▶ [Your goal] Rewrite the material from its first line up to and including the line with "click(1898, 25)", changing "Facebook" to "LinkedIn" and leaving everything else unchanged.

[start]

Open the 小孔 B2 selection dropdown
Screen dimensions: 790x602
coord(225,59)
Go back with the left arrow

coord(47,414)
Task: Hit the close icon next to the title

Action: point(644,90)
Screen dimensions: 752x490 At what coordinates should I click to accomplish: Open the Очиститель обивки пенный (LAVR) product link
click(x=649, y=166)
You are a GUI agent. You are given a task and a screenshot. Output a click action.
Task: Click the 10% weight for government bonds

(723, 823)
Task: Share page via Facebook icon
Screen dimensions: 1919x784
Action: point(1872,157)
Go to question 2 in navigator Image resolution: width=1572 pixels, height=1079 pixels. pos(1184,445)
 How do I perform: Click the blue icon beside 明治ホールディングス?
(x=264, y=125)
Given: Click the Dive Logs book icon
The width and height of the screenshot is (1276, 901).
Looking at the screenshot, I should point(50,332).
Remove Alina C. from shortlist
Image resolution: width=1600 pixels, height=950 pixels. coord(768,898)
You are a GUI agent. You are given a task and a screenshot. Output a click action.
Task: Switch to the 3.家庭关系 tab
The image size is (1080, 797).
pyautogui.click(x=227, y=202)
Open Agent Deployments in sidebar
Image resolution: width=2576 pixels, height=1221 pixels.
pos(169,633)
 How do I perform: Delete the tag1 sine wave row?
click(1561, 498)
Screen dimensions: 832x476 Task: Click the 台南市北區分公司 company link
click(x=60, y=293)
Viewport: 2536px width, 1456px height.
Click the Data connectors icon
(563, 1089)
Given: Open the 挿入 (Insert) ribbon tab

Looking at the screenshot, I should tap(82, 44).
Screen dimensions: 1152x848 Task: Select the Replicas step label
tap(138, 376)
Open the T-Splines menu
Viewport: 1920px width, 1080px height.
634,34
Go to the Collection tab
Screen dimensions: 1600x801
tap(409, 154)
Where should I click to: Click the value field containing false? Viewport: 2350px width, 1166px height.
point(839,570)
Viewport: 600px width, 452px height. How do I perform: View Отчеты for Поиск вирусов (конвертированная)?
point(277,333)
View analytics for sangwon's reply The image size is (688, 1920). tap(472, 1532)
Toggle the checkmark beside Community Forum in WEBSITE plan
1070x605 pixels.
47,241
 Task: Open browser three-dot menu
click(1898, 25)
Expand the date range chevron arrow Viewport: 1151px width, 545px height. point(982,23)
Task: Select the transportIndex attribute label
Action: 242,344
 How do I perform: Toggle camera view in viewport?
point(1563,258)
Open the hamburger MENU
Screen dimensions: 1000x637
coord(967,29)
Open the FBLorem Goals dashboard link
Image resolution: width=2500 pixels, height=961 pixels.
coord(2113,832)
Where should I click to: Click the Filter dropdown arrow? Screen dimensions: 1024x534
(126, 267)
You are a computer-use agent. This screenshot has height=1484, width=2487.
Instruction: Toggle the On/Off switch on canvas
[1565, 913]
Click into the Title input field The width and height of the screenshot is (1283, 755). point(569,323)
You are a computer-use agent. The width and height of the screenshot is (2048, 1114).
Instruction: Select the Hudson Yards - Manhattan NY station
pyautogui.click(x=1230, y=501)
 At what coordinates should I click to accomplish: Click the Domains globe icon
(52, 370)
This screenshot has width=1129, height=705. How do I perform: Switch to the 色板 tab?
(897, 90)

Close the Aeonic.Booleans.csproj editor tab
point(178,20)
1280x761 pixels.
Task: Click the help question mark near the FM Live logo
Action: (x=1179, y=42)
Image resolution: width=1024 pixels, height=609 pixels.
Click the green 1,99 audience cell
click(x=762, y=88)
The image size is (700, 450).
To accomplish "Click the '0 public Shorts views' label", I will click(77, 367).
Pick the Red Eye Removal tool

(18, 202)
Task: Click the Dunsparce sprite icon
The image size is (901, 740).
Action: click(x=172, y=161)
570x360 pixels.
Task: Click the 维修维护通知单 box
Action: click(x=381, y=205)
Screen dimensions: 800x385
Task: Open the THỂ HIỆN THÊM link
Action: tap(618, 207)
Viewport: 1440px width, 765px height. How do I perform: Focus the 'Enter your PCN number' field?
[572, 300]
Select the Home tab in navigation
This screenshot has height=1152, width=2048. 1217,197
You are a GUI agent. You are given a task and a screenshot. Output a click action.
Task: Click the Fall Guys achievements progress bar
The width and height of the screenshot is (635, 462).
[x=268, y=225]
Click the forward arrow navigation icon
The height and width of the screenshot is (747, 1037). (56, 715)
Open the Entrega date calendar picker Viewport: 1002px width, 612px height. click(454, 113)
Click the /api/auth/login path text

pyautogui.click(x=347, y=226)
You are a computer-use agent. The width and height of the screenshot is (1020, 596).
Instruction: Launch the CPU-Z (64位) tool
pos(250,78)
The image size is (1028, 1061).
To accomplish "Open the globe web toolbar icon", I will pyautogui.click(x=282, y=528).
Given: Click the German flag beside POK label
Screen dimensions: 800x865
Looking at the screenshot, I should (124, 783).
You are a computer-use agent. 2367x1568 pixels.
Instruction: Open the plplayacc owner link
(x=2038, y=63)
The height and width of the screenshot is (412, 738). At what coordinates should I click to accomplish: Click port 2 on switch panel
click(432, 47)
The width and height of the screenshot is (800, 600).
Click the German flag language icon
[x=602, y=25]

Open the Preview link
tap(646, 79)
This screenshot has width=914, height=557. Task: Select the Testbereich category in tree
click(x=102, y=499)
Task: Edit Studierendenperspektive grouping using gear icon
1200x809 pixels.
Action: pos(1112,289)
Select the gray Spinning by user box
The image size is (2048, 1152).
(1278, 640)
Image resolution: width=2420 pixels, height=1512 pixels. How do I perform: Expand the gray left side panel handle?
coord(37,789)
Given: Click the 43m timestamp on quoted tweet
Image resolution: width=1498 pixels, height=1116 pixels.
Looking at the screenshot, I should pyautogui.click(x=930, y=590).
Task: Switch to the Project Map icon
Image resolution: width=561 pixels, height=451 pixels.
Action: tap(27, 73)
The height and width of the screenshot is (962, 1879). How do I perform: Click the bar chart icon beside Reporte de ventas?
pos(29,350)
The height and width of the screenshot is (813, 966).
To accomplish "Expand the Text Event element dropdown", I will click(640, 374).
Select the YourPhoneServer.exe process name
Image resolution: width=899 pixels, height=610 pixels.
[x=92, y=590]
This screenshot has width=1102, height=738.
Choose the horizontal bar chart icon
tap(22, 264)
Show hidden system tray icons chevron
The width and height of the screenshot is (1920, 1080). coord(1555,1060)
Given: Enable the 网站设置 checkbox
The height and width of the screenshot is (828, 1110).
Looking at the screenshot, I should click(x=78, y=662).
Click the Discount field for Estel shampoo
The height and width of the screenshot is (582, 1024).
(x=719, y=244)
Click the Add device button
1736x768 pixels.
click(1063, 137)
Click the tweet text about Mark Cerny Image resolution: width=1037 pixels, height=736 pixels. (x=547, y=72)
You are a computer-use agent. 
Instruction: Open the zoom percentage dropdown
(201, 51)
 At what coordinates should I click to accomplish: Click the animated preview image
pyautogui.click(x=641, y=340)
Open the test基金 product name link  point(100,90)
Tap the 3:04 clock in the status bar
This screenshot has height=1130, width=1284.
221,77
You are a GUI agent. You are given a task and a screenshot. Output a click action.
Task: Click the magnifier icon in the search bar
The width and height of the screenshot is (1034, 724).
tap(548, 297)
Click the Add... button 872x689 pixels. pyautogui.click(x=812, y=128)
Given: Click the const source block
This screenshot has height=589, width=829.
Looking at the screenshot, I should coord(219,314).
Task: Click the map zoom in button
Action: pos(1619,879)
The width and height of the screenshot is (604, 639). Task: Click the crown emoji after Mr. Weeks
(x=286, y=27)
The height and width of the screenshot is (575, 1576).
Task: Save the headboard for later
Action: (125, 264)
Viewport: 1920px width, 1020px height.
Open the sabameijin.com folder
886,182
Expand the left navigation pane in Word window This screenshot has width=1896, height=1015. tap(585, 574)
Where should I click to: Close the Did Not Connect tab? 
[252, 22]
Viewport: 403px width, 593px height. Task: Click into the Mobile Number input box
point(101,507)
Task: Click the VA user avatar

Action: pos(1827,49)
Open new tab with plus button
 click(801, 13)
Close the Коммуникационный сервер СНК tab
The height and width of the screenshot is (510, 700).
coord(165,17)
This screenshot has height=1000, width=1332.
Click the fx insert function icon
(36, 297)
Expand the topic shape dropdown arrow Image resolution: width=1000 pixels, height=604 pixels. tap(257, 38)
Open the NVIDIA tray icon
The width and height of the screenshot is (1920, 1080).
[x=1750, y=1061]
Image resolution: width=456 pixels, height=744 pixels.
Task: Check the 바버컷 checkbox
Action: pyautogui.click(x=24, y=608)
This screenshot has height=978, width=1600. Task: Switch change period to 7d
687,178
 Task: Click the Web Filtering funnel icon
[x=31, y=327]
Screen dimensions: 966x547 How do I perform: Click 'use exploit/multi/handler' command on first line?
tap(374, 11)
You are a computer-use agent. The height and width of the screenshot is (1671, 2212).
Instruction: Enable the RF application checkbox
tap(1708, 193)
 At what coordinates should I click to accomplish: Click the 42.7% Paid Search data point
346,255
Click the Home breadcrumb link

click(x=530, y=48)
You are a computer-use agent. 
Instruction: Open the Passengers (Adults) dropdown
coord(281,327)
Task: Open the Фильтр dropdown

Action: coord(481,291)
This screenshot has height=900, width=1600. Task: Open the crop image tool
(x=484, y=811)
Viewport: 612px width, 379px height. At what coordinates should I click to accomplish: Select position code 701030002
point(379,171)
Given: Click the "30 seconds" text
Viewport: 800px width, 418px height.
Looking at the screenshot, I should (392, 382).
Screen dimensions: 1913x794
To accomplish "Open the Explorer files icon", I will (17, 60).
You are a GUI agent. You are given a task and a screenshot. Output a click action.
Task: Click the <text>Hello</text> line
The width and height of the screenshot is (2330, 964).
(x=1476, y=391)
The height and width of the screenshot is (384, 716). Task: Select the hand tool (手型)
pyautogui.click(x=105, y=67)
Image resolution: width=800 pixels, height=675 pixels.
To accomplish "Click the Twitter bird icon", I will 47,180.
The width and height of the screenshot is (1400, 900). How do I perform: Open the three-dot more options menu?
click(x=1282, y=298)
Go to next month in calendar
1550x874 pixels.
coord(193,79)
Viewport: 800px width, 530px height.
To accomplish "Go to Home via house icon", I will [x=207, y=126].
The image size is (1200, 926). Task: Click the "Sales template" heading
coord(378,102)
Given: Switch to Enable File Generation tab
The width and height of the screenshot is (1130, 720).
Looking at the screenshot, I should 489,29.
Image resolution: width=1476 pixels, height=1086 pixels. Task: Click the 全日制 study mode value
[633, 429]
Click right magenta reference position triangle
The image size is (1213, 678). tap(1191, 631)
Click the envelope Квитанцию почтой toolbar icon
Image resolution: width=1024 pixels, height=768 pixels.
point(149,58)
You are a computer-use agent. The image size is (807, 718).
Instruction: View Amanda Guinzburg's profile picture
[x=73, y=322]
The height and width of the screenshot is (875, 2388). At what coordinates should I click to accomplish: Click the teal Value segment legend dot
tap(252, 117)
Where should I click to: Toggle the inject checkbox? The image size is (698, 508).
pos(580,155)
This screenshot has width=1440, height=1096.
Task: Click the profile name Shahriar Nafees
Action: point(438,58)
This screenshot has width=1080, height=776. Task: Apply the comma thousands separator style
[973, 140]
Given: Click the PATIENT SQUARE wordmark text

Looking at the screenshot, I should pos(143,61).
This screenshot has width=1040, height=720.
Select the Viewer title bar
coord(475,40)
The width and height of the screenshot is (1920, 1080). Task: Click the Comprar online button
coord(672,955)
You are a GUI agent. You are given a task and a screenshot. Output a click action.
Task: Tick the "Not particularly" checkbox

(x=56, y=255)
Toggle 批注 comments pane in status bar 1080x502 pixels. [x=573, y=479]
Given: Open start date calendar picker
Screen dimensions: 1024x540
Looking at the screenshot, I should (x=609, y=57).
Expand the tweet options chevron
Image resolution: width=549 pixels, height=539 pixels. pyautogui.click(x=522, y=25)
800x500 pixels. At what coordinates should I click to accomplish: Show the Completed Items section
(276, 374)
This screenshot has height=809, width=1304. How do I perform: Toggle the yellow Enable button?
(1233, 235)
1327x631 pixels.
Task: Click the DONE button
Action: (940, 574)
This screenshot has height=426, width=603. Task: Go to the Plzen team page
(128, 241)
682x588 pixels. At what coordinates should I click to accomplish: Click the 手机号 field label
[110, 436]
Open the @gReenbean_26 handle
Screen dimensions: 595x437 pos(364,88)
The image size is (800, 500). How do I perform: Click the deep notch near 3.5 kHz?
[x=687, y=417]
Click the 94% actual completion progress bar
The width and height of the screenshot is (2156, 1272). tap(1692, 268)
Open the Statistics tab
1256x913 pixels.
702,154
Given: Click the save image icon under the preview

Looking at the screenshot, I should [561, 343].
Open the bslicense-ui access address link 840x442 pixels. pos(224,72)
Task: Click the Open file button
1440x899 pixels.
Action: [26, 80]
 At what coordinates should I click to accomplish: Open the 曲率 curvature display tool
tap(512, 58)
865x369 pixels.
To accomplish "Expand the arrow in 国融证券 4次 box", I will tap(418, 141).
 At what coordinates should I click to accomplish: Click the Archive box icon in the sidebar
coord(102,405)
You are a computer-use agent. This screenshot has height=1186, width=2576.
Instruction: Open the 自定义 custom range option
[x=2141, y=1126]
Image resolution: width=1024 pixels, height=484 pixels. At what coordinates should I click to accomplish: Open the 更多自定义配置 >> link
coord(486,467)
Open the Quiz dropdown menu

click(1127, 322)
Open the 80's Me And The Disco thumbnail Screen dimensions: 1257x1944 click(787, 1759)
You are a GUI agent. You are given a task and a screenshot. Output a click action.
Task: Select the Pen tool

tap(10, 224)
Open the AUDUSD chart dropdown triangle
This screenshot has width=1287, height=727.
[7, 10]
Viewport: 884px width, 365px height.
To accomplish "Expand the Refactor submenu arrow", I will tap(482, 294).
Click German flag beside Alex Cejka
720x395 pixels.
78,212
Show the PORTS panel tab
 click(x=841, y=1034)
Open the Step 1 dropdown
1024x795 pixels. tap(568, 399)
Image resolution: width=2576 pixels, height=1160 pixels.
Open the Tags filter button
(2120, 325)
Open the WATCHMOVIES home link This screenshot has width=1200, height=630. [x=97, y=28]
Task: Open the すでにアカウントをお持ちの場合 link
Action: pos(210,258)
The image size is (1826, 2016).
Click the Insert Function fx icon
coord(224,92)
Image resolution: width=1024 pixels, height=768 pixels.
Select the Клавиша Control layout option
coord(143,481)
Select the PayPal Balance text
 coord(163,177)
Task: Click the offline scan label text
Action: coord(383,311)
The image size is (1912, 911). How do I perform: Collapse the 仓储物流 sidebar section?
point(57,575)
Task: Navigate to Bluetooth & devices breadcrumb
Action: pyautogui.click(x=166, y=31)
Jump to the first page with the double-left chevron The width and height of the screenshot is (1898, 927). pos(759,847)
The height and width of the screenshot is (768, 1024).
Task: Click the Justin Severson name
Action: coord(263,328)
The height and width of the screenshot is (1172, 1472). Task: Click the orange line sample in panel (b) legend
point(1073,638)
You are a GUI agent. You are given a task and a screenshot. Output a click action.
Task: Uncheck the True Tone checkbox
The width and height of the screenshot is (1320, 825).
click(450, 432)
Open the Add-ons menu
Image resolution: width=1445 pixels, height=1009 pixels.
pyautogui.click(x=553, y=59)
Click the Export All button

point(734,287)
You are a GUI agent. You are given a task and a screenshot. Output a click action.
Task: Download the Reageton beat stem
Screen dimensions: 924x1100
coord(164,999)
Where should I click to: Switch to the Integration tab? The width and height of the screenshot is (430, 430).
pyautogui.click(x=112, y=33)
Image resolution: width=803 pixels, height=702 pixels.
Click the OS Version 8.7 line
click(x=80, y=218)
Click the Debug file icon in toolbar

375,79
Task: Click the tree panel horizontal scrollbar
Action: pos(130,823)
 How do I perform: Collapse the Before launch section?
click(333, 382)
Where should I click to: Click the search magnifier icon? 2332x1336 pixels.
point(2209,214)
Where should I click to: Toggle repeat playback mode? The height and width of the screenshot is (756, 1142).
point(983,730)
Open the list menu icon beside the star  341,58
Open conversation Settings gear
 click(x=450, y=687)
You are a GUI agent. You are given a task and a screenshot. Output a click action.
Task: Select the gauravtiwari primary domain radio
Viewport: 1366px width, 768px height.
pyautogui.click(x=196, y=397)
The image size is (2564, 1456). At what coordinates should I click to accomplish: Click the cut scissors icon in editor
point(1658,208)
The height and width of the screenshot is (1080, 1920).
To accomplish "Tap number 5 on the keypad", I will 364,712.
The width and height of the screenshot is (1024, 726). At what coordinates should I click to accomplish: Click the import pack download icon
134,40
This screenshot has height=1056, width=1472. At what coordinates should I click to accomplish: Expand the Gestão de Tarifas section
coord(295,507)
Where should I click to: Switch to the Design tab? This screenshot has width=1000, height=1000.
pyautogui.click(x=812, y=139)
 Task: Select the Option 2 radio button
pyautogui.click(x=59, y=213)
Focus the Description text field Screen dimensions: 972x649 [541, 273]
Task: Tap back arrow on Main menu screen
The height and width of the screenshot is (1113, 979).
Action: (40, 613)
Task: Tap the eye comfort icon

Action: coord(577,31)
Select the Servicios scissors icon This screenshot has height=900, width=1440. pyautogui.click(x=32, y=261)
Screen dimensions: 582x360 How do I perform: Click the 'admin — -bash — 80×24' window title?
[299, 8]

[end]

▶ [Answer for the task]
Open the 小孔 B2 selection dropdown
Screen dimensions: 790x602
coord(225,59)
Go back with the left arrow

coord(47,414)
Task: Hit the close icon next to the title

Action: point(644,90)
Screen dimensions: 752x490 At what coordinates should I click to accomplish: Open the Очиститель обивки пенный (LAVR) product link
click(x=649, y=166)
You are a GUI agent. You are given a task and a screenshot. Output a click action.
Task: Click the 10% weight for government bonds

(723, 823)
Task: Share page via LinkedIn icon
Screen dimensions: 1919x784
Action: point(1872,157)
Go to question 2 in navigator Image resolution: width=1572 pixels, height=1079 pixels. pos(1184,445)
 How do I perform: Click the blue icon beside 明治ホールディングス?
(x=264, y=125)
Given: Click the Dive Logs book icon
The width and height of the screenshot is (1276, 901).
Looking at the screenshot, I should point(50,332).
Remove Alina C. from shortlist
Image resolution: width=1600 pixels, height=950 pixels. coord(768,898)
You are a GUI agent. You are given a task and a screenshot. Output a click action.
Task: Switch to the 3.家庭关系 tab
The image size is (1080, 797).
pyautogui.click(x=227, y=202)
Open Agent Deployments in sidebar
Image resolution: width=2576 pixels, height=1221 pixels.
pos(169,633)
 How do I perform: Delete the tag1 sine wave row?
click(1561, 498)
Screen dimensions: 832x476 Task: Click the 台南市北區分公司 company link
click(x=60, y=293)
Viewport: 2536px width, 1456px height.
Click the Data connectors icon
(563, 1089)
Given: Open the 挿入 (Insert) ribbon tab

Looking at the screenshot, I should tap(82, 44).
Screen dimensions: 1152x848 Task: Select the Replicas step label
tap(138, 376)
Open the T-Splines menu
Viewport: 1920px width, 1080px height.
634,34
Go to the Collection tab
Screen dimensions: 1600x801
tap(409, 154)
Where should I click to: Click the value field containing false? Viewport: 2350px width, 1166px height.
point(839,570)
Viewport: 600px width, 452px height. How do I perform: View Отчеты for Поиск вирусов (конвертированная)?
point(277,333)
View analytics for sangwon's reply The image size is (688, 1920). tap(472, 1532)
Toggle the checkmark beside Community Forum in WEBSITE plan
1070x605 pixels.
47,241
 Task: Open browser three-dot menu
click(1898, 25)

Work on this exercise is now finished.